When there’s an official(ly looking) warning about the weather, you may wonder if it’s a good idea to do anything else but stay in bed. The warning speaks of the right way to dress yourself, to remember fingers, toes and nose, to please not drink alcohol and really not get wet.
Guess which recent immigrant decided that Sunday February 14, with the appealing number of -22 on the thermometer, decided to go cycling?
In my defense, I had given myself a way out. If it would be snowing, I wouldn’t go. The parade for the Chinese New year was too far away (over an hour) to walk. But after one day spent in bed, I couldn’t do it another time this soon. The parade was a good, (tourist-y) reason to move and get out*. And there would be lai see, red envelopes of luck.
I wore two pairs of socks, two pairs of pants, two pairs of gloves, leg warmers, four layers on the upper body, a scarf and a helmet.
Winds like these should be illegal, and who knew a nose could run that much because of cold? Still, possibly because of nerves about an unfamiliar bike and unfamiliar route, I didn’t notice the cold too much. Were those ice crystals on my scarf?
It was the way back home that I started to recognise I couldn’t feel individual toes any more. That my pinkies were painfully cold, that my ring fingers were less easy to bend around the bars.

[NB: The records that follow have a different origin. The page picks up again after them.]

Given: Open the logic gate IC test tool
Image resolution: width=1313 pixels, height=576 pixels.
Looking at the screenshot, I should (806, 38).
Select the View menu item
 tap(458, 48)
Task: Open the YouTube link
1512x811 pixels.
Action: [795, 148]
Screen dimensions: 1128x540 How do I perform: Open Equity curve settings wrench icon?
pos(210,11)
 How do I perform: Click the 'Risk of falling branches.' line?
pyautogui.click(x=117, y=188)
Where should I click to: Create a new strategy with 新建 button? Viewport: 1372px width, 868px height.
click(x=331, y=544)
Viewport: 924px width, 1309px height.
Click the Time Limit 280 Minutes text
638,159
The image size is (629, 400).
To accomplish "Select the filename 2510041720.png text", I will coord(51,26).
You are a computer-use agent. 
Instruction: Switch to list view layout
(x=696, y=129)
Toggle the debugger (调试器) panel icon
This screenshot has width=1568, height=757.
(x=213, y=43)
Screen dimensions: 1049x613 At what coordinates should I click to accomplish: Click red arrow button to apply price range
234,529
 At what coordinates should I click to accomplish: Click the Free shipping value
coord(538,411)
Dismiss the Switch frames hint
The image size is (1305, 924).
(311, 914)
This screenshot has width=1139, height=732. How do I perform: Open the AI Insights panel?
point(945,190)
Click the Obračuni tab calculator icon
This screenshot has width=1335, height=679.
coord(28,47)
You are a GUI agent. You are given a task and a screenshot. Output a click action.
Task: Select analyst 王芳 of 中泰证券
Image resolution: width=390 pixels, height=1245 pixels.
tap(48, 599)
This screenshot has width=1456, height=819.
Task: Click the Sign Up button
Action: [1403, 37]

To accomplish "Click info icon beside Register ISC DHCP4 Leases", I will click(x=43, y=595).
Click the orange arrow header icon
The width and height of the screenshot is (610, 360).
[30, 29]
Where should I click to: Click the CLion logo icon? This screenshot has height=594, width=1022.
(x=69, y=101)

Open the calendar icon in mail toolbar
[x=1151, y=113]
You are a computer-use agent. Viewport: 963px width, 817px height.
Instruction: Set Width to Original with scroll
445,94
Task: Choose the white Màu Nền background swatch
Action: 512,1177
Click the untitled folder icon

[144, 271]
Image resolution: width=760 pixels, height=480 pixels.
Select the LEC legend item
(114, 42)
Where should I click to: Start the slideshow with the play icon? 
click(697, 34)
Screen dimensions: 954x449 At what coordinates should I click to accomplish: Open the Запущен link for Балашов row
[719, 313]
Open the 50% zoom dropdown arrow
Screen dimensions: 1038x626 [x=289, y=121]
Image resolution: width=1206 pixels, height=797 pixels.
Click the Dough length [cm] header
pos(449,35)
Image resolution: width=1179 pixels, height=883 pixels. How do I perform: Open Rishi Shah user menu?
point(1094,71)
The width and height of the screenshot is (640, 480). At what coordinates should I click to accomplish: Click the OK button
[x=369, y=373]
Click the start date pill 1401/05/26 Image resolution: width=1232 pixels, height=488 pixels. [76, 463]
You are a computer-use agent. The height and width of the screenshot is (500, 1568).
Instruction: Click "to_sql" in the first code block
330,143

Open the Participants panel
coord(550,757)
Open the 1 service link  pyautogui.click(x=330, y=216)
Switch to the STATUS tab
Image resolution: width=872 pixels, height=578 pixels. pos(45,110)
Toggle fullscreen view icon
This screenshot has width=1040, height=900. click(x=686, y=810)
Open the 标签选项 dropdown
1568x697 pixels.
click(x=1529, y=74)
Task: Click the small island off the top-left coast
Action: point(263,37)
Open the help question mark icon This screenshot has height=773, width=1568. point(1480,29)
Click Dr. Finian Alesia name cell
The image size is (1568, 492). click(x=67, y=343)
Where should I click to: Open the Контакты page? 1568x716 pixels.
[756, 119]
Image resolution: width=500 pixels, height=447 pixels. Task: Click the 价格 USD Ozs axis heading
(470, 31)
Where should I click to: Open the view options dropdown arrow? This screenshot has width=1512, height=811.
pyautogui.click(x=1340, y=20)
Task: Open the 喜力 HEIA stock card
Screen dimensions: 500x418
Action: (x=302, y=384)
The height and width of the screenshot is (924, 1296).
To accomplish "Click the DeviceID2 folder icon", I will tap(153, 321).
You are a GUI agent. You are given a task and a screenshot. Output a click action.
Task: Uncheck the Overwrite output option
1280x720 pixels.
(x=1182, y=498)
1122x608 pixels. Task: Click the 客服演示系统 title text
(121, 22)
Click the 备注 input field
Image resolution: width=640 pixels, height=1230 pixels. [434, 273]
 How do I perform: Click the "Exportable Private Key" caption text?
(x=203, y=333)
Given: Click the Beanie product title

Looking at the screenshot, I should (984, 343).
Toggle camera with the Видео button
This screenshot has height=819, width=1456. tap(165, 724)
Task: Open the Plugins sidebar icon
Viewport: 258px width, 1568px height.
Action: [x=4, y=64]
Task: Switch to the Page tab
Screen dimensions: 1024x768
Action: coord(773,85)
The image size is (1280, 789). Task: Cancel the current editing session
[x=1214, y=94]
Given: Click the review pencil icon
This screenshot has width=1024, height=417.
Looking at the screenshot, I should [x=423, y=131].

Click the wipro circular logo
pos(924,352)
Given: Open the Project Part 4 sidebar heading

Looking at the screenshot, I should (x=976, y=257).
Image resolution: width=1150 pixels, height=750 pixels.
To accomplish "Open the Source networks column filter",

And even though I kept telling myself that body parts wouldn’t suffer frost bite in twenty minutes (not with coverings involved) (I hope?) I was still a but nervous when undressing. What should you do with frozen body parts?
Like with any cold piece of meat, I slowly thawed them in lukewarm water before packing them away warmly. I think all of me is fine.
Today is a lovely, soft, -10. I might take a walk to appreciate it.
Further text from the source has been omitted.